• _Extract provided_:
______
In the cases cited by your office the entries were allowed to stand though irregular in shape, because it was conclusively shown to be impossible for the entrymen to adjust their entries, without sacrificing a portion thereof, owing to the presence of adjacent or surrounding entries, precipitous mountains, or such elevation of the land as to render it non-irrigable. So far as the record here discloses there never has been

any evidence of this character in the present case. It is too violent a presumption to assume that the local officers were in possession of such evidence when they allowed this entry, especially as it appears to have been the practice at the time to receive applications to enter like the present one without objection.

The entry in question evidencing upon its face a violation of a reasonable requirement of compactness under the statute, the local officers were fully justified, without some showing that the entryman ought not to be required for recognized reasons to amend his entry, in rejecting the application therefor, and in the absence of such showing it was error to allow the same.

There is another reason why an error was apparently committed in allowing this entry to stand as made. The regulations referred to also declare:

Entries heretofore made, whether by legal subdivisions on surveyed lands, or of an irregular form on unsurveyed lands, running along the margins or including both sides of streams, and not being compact in any true sense, will be suspended by this office, and the parties will be called upon to amend their entries so as to conform to the law; failing to do which after proper notice, such entries will be held for cancellation.
______
• _Task 1_:
Answer these questions about the excerpt:
(a) In the cases cited by the office, what three conditions made it impossible for entrymen to adjust their entries without giving up part of them?
(b) What practice at the time appears to have applied to applications like the present one?
(c) Under the regulations quoted, what happens to entries whose parties fail to amend them after proper notice?
• _Task 2_:
Rewrite the excerpt from "There is another" up to and including "held for cancellation.", substituting "flagged" for "suspended".
The data that follow can be set aside; nothing here relies on them.

• _Available data_:
______
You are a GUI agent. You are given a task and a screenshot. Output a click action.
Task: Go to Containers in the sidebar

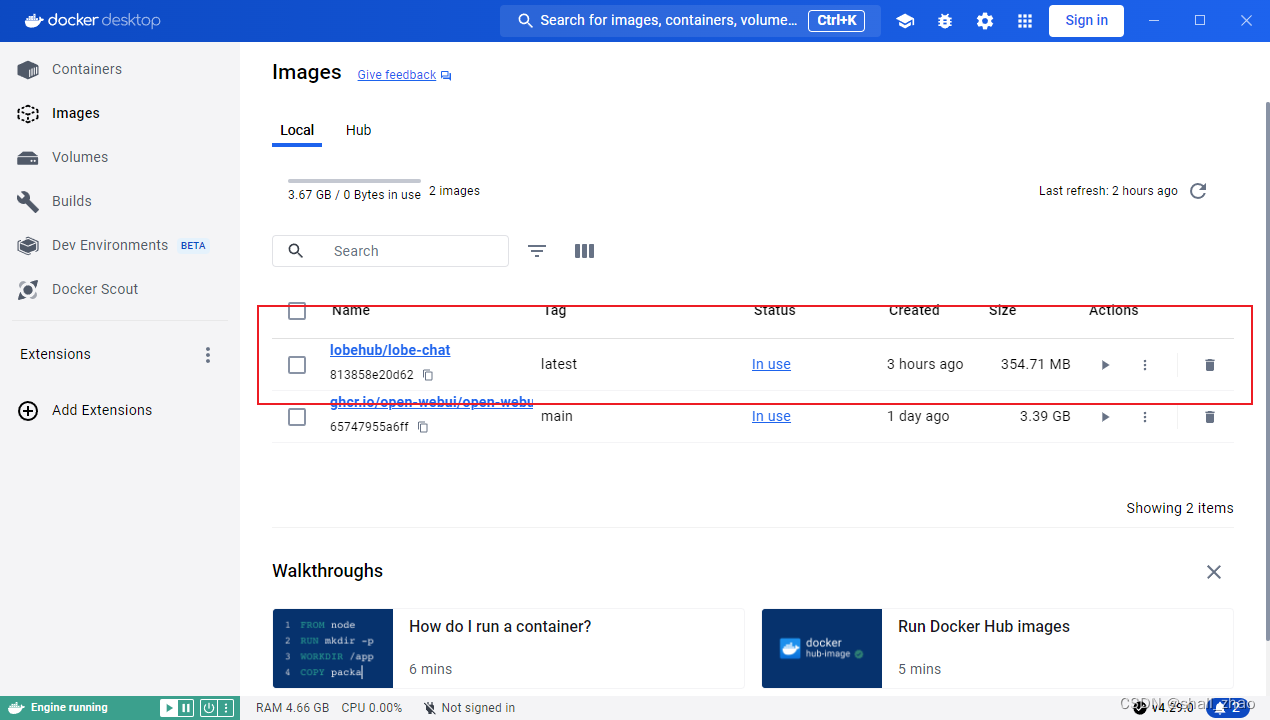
______
• _Written answer 1_:
(a) The presence of adjacent or surrounding entries, precipitous mountains, or an elevation of the land that made it non-irrigable.
(b) Such applications were received without objection.
(c) Such entries will be held for cancellation.

• _Written answer 2_:
There is another reason why an error was apparently committed in allowing this entry to stand as made. The regulations referred to also declare:

Entries heretofore made, whether by legal subdivisions on surveyed lands, or of an irregular form on unsurveyed lands, running along the margins or including both sides of streams, and not being compact in any true sense, will be flagged by this office, and the parties will be called upon to amend their entries so as to conform to the law; failing to do which after proper notice, such entries will be held for cancellation.